====== PROVIDED RECORDS

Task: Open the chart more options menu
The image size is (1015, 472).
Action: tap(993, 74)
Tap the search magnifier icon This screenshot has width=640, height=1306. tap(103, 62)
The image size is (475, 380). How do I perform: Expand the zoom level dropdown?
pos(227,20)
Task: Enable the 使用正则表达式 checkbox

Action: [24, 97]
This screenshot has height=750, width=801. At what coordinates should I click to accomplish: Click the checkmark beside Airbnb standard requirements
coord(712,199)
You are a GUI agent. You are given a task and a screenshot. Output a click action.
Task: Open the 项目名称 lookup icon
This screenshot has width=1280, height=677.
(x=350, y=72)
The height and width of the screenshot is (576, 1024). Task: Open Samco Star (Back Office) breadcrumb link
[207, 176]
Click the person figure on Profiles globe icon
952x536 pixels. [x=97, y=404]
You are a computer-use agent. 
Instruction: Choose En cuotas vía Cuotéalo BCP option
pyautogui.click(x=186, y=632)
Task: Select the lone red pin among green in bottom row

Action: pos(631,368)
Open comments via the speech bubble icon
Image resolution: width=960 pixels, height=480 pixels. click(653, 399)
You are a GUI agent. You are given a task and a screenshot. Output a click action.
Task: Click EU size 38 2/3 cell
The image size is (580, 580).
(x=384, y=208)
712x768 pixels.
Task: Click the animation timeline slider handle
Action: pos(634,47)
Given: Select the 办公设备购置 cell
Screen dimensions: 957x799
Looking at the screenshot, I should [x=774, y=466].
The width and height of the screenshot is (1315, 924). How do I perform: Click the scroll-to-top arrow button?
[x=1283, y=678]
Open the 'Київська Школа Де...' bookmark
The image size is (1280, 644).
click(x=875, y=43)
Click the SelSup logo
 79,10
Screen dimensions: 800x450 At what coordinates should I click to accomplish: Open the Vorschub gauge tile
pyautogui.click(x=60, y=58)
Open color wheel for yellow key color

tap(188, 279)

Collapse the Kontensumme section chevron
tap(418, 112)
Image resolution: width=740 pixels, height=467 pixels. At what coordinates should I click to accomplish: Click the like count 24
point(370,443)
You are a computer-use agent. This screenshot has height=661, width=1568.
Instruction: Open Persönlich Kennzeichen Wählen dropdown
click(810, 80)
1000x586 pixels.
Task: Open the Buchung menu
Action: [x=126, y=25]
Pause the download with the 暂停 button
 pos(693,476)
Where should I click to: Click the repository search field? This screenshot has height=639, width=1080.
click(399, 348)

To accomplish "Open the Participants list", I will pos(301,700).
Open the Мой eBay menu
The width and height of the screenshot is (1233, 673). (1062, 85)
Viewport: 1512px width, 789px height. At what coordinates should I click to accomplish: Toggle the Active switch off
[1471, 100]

============

- **PROBLEM TO SOLVE**: All lines from the one that contains "Collapse the Kontensumme section chevron" to the end of the records above are to be copied exactly; leave out the rest.

- **ANSWER BOX**:
Collapse the Kontensumme section chevron
tap(418, 112)
Image resolution: width=740 pixels, height=467 pixels. At what coordinates should I click to accomplish: Click the like count 24
point(370,443)
You are a computer-use agent. This screenshot has height=661, width=1568.
Instruction: Open Persönlich Kennzeichen Wählen dropdown
click(810, 80)
1000x586 pixels.
Task: Open the Buchung menu
Action: [x=126, y=25]
Pause the download with the 暂停 button
 pos(693,476)
Where should I click to: Click the repository search field? This screenshot has height=639, width=1080.
click(399, 348)

To accomplish "Open the Participants list", I will pos(301,700).
Open the Мой eBay menu
The width and height of the screenshot is (1233, 673). (1062, 85)
Viewport: 1512px width, 789px height. At what coordinates should I click to accomplish: Toggle the Active switch off
[1471, 100]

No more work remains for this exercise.